Retinal Ganglion Cell Dysfunction in Regular Cannabis UsersIs the Evidence Strong Enough to Consider an Association?

Author Affiliations
  • 1Department of Ophthalmology and Visual Sciences, University of British Columbia, Vancouver, British Columbia, Canada
  • 2Department of Ophthalmology, British Columbia Children’s Hospital, Vancouver, British Columbia, Canada
  • 3Department of Electrophysiology, Moorfields Eye Hospital, London, United Kingdom
  • 4Institute of Ophthalmology, University College London, London, United Kingdom
JAMA Ophthalmol. 2017;135(1):60-61. doi:10.1001/jamaophthalmol.2016.4780

Cannabis is widely used, and over the last decade, this drug has been legalized in several jurisdictions. Many others are considering this change. While public information and road safety campaigns have consistently focused on alcohol, cannabis-related toxicity has been relatively neglected as a public health issue. Further, rigorous investigation of this drug is therefore timely and appropriate.
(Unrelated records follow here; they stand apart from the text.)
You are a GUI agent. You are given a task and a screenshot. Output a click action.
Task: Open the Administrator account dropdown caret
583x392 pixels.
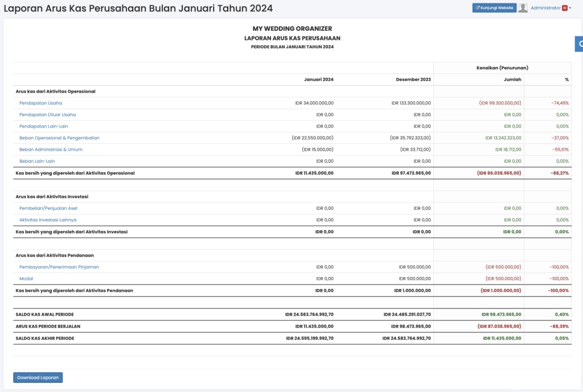tap(570, 8)
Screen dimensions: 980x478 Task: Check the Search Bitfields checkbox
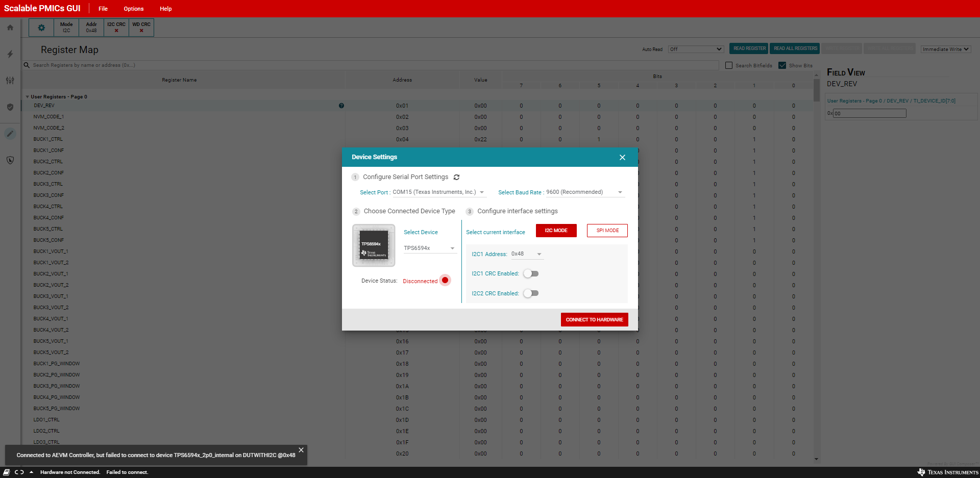tap(729, 65)
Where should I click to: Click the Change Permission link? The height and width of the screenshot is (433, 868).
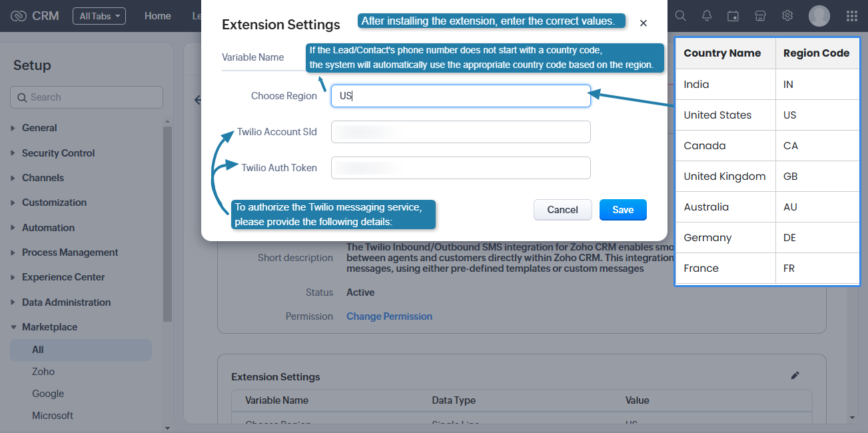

We read with interest the study by Schwitzer et al1 in which the pattern electroretinogram (PERG) was used as a measure of retinal ganglion cell function. They conclude that regular use of cannabis is associated with a delay in the PERG N95 component and infer this represents delayed transmission of action potentials from the retina to the visual cortex. However, shortcomings in the study design, methods, and data analysis, acknowledged in part by the authors, weaken their conclusions.

The authors identified a study group of “regular cannabis users.”1 Perhaps because this drug is illegal, the amount and purity of drug consumed by each participant could not be determined. Dose delivery via inhalation is notoriously variable, depending on smoking dynamics.2 Urine screens were used as proof of tetrahydrocannabinol consumption and absence of other unspecified illicit substances, but more direct measures, such as blood concentrations, were not obtained. The authors recognized but did not consider in their analyses the possible confounding influence of tobacco,1 shown by others3 to influence electrophysiological parameters, including the PERG, multifocal ERG, and cortical pattern visual evoked potential. Other than alcohol, the long-term exposure to other drugs, diet, and lifestyle are other variables with potential effects on retinal electrophysiology.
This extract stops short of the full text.